> **Exercise**: The copy you return must begin at the line containing "Focus the Go to Anything search field" and end at the final line of the listing below, with every picture left out.

> **The data**:
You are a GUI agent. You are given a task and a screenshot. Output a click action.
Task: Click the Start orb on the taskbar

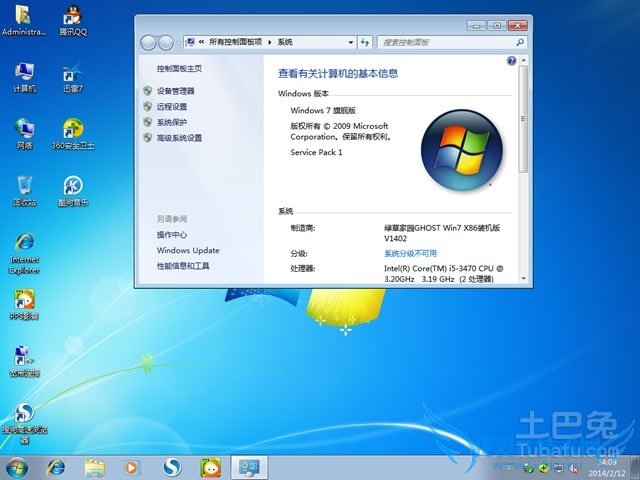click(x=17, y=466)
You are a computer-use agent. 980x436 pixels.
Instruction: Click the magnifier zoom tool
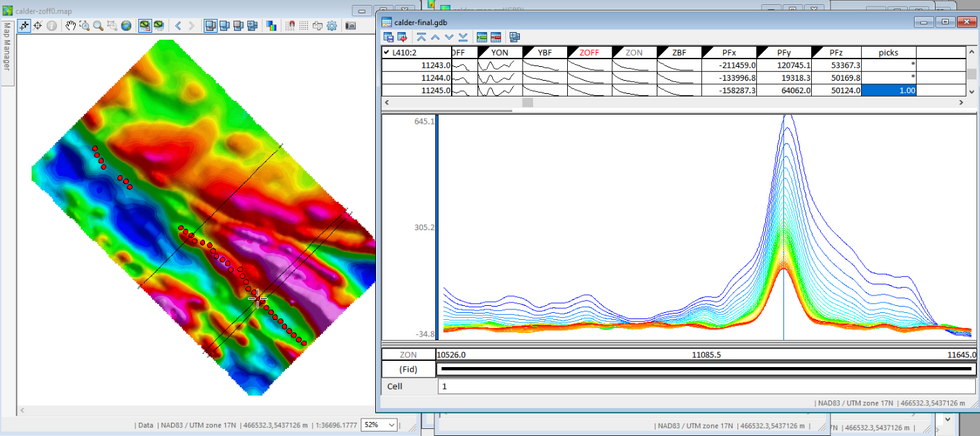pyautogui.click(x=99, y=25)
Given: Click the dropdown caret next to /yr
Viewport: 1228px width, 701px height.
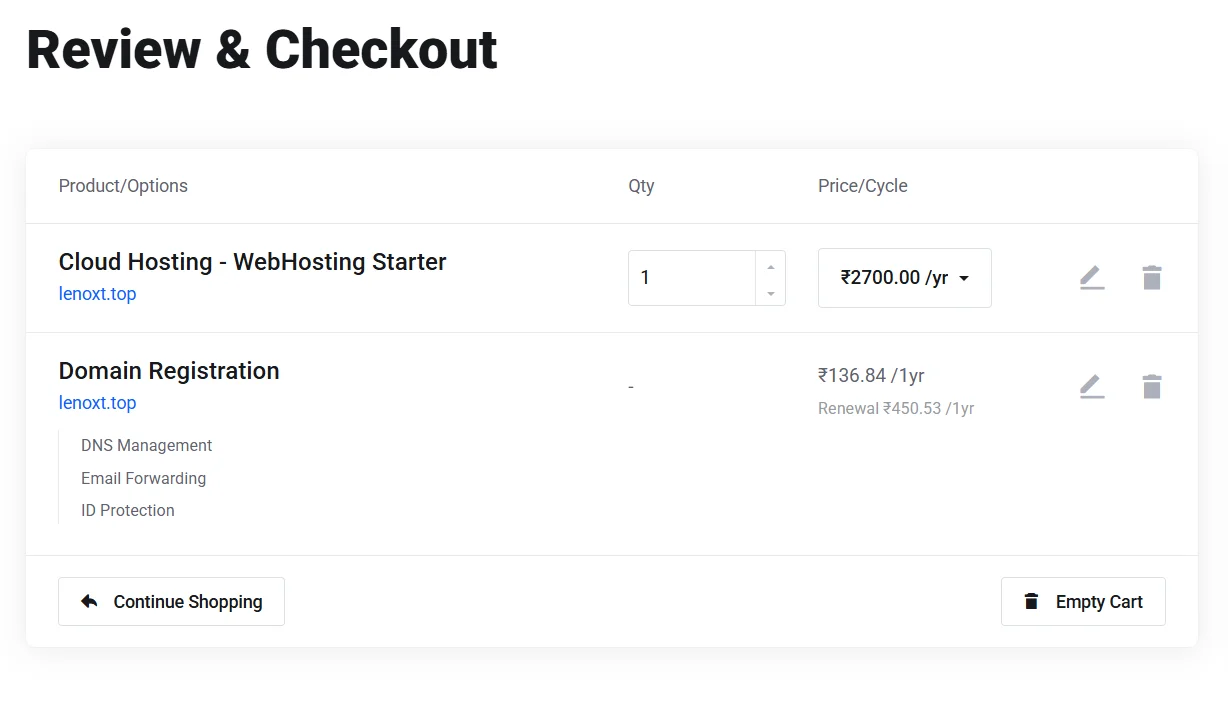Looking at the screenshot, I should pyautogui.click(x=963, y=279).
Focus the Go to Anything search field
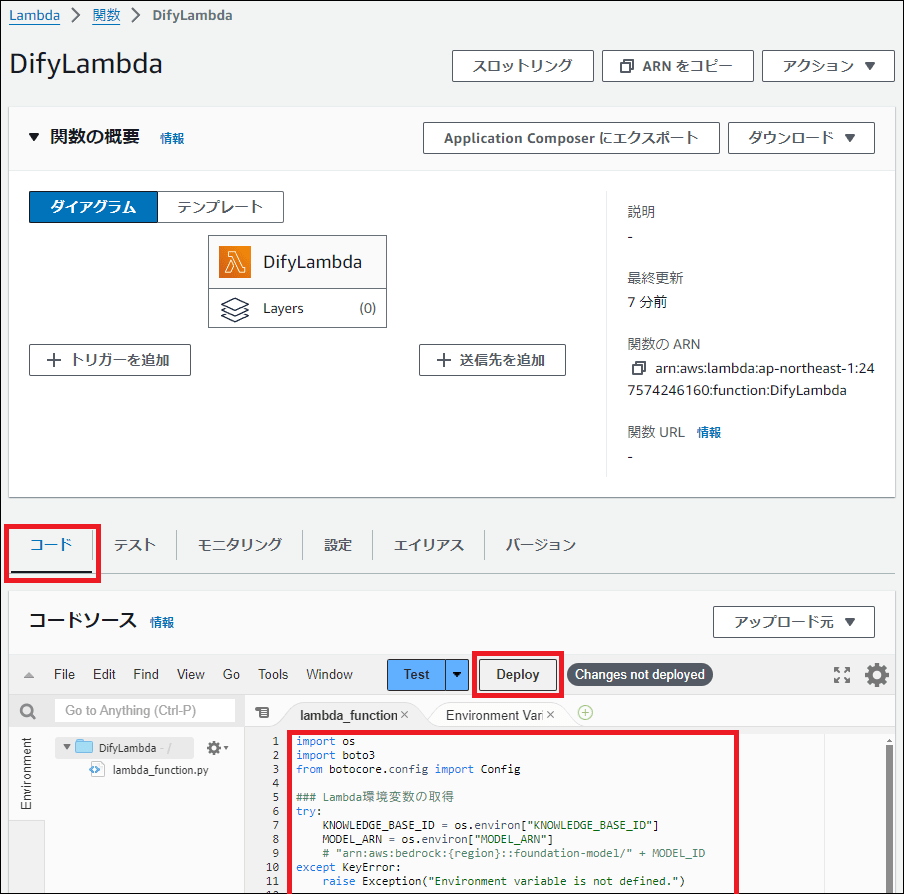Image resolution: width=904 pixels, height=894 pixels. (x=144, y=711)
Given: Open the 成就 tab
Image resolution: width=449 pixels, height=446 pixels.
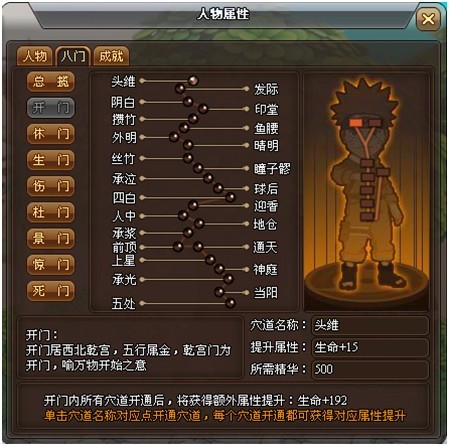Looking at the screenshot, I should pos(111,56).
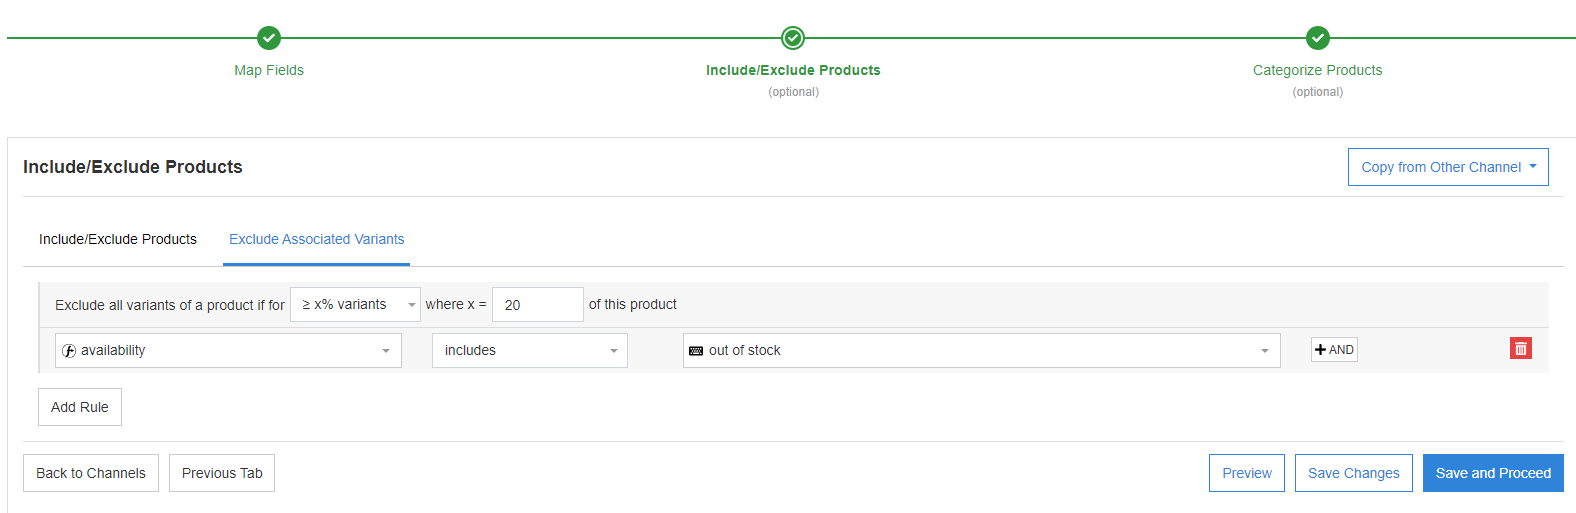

> **Task solution**:
Focus the Go to Anything search field
Image resolution: width=904 pixels, height=894 pixels. (x=144, y=711)
Given: Open the 成就 tab
Image resolution: width=449 pixels, height=446 pixels.
Looking at the screenshot, I should pos(111,56).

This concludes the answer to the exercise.